◆ WHAT THE TASK ASKS
Each record below needs to be written out exactly as it appears.

Stored data entries
※ ※ ※

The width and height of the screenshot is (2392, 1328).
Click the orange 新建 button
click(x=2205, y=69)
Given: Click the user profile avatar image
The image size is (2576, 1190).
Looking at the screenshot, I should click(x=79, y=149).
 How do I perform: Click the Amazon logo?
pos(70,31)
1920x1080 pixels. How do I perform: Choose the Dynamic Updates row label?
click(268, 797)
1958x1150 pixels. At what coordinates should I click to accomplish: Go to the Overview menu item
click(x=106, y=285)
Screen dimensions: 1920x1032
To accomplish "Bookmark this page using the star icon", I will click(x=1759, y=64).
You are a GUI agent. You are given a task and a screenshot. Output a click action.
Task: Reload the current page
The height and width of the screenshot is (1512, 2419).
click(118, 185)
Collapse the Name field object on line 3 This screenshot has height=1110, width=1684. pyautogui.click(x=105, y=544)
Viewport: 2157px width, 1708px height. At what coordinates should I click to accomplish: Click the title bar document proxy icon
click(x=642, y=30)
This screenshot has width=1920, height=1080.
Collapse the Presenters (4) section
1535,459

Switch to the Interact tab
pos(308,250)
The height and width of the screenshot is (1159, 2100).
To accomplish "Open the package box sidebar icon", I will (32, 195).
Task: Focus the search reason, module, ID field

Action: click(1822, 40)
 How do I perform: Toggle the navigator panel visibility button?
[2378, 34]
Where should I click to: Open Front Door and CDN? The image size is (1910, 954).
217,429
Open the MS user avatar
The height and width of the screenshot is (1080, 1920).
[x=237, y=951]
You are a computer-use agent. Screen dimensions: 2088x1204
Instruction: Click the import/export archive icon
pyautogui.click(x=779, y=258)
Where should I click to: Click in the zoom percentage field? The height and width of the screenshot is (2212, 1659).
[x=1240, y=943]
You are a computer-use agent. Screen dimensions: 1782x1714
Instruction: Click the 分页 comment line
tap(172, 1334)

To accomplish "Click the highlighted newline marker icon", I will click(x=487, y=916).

※ ※ ※

◆ ANSWER BOX
The width and height of the screenshot is (2392, 1328).
Click the orange 新建 button
click(x=2205, y=69)
Given: Click the user profile avatar image
The image size is (2576, 1190).
Looking at the screenshot, I should click(x=79, y=149).
 How do I perform: Click the Amazon logo?
pos(70,31)
1920x1080 pixels. How do I perform: Choose the Dynamic Updates row label?
click(268, 797)
1958x1150 pixels. At what coordinates should I click to accomplish: Go to the Overview menu item
click(x=106, y=285)
Screen dimensions: 1920x1032
To accomplish "Bookmark this page using the star icon", I will click(x=1759, y=64).
You are a GUI agent. You are given a task and a screenshot. Output a click action.
Task: Reload the current page
The height and width of the screenshot is (1512, 2419).
click(118, 185)
Collapse the Name field object on line 3 This screenshot has height=1110, width=1684. pyautogui.click(x=105, y=544)
Viewport: 2157px width, 1708px height. At what coordinates should I click to accomplish: Click the title bar document proxy icon
click(x=642, y=30)
This screenshot has width=1920, height=1080.
Collapse the Presenters (4) section
1535,459

Switch to the Interact tab
pos(308,250)
The height and width of the screenshot is (1159, 2100).
To accomplish "Open the package box sidebar icon", I will (32, 195).
Task: Focus the search reason, module, ID field

Action: click(1822, 40)
 How do I perform: Toggle the navigator panel visibility button?
[2378, 34]
Where should I click to: Open Front Door and CDN? The image size is (1910, 954).
217,429
Open the MS user avatar
The height and width of the screenshot is (1080, 1920).
[x=237, y=951]
You are a computer-use agent. Screen dimensions: 2088x1204
Instruction: Click the import/export archive icon
pyautogui.click(x=779, y=258)
Where should I click to: Click in the zoom percentage field? The height and width of the screenshot is (2212, 1659).
[x=1240, y=943]
You are a computer-use agent. Screen dimensions: 1782x1714
Instruction: Click the 分页 comment line
tap(172, 1334)

To accomplish "Click the highlighted newline marker icon", I will click(x=487, y=916).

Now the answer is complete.